目的：检测高迁移率蛋白A2（high mobility group A2,HMGA2）、let-7家族microRNA和P53在浆液性卵巢癌中的表达,分析HMGA2和let-7家族microRNA的关系,比较HMGA2与P53在浆液性卵巢癌中的表达情况。方法：用免疫组织化学方法检测50例卵巢癌和4例正常输卵管石蜡包埋标本中HMGA2和P53蛋白的表达,采用实时荧光定量逆转录-PCR方法检测对应标本以及卵巢癌细胞系中HMGA2 mRNA和let-7家族microRNA的表达。结果：HMGA2和P53在浆液性卵巢癌中免疫组织化学染色阳性率分别为70%（35/50）和78%（39/50）。HMGA2在输卵管纤毛上皮中有微弱表达,在分泌型上皮细胞中不表达;HMGA2的表达存在随着肿瘤病理分级的增高而增高的趋势,但与肿瘤临床分期没有关系。HMGA2 mRNA在所有卵巢癌标本中均能检测到,但在72%（36/50）的标本中表达量高于正常输卵管组;恶性程度高的细胞系（SKOV3.ipl）比恶性程度低（SKOV3）的细胞系HMGA2 mRNA表达更高。let-7家族各成员在所有浆液性卵巢癌标本中均表达,其表达量与HMGA2 mRNA呈低度负相关（r=-0.305,P〈0.05）。结论：HMGA2可能与P53一样,可以作为浆液性卵巢癌的生物标志物,其表达与浆液性卵巢癌恶性程度有关。

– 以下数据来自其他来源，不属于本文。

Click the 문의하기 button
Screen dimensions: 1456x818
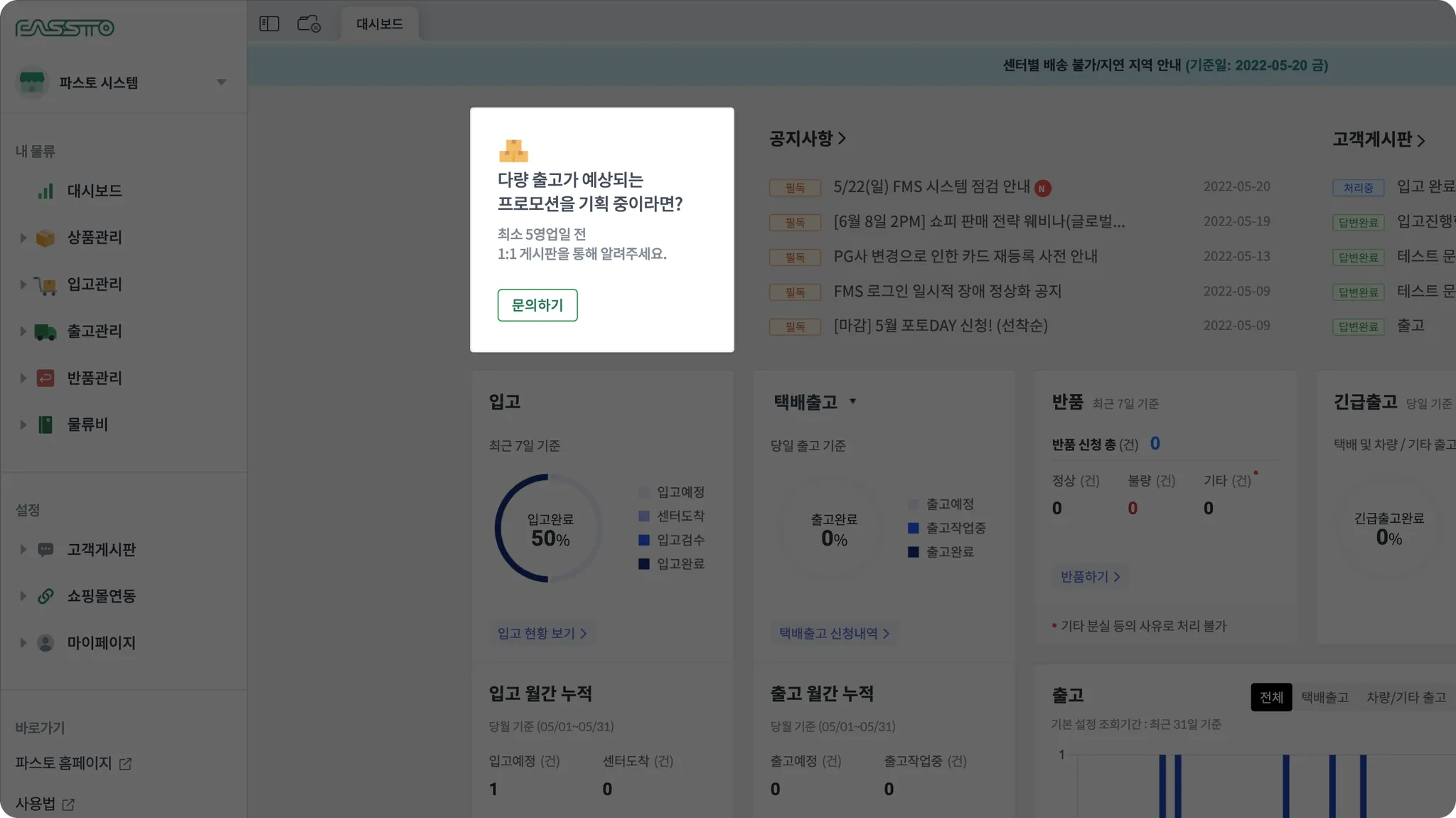coord(537,305)
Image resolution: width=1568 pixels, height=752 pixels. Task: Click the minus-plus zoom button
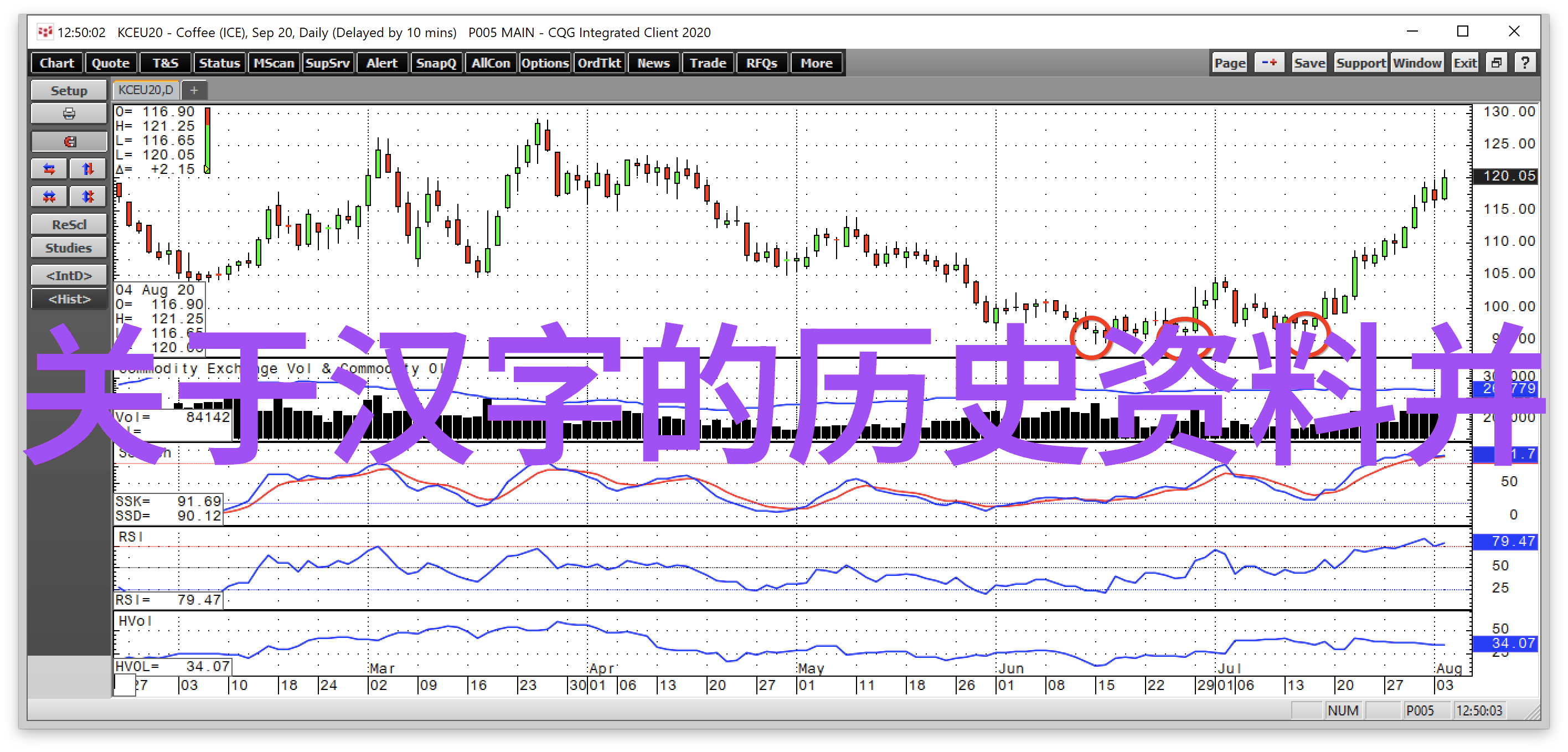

let-7表达降低是HMGA2在浆液性卵巢癌中高表达的一种、但非唯一机制。

英文摘要：

Objective：To examine the expression of high mobility group A2（HMGA2）,P53 and let-7 family microRNA,to investigate the correlation of HMGA2 and let-7,and to compare the HMGA2 and P53 expressions in human serous ovarian cancer.Methods： Immunohistochemistry assay was used to examine the expressions of HMGA2 and P53 in 50 paraffin-embedded tissue specimens of human serous ovarian cancer and 4 normal fallopian tube tissues.HMGA2 mRNA and let-7 family microRNA were detected by real time fluorescent quantitative reverse transcription polymerase chain reaction in the corresponding frozen tissues.Results： HMGA2 and P53 were immuno-positive in 70%（35/50） and 78%（39/50） of the ovarian cancer tissues,respectively.HMGA2 was weakly expressed in the ciliated cells,but negative in the secretary cells of the fallopian tube.There was a tendency that the expression of HMGA2 increased with higher pathological grade of the ovarian cancer,but no correlation was observed between the HMGA2 overexpression and clinical stages.HMGA2 mRNA was detected in all the ovarian cancer samples,and its expression level was higher than that of the normal fallopian tube tissues in 72%（36/50）of the ovarian cancer samples.The expression of HMGA2 mRNA was much higher in more malignant SKOV3.ipl cells than in its corresponding SKOV3 cells.All let-7 family members were detectable in all ovarian cancer samples,and their expression were inversely correlated with HMGA2 mRNA expression（r=-0.305,P0.05）.Conclusion： HMGA2 can be a biomarker complement to P53,and its high expression has an inclination of more malignancy.The downregulation of let-7 is,but not the only mechanism of HMGA2 overexpression in serous ovarian cancer.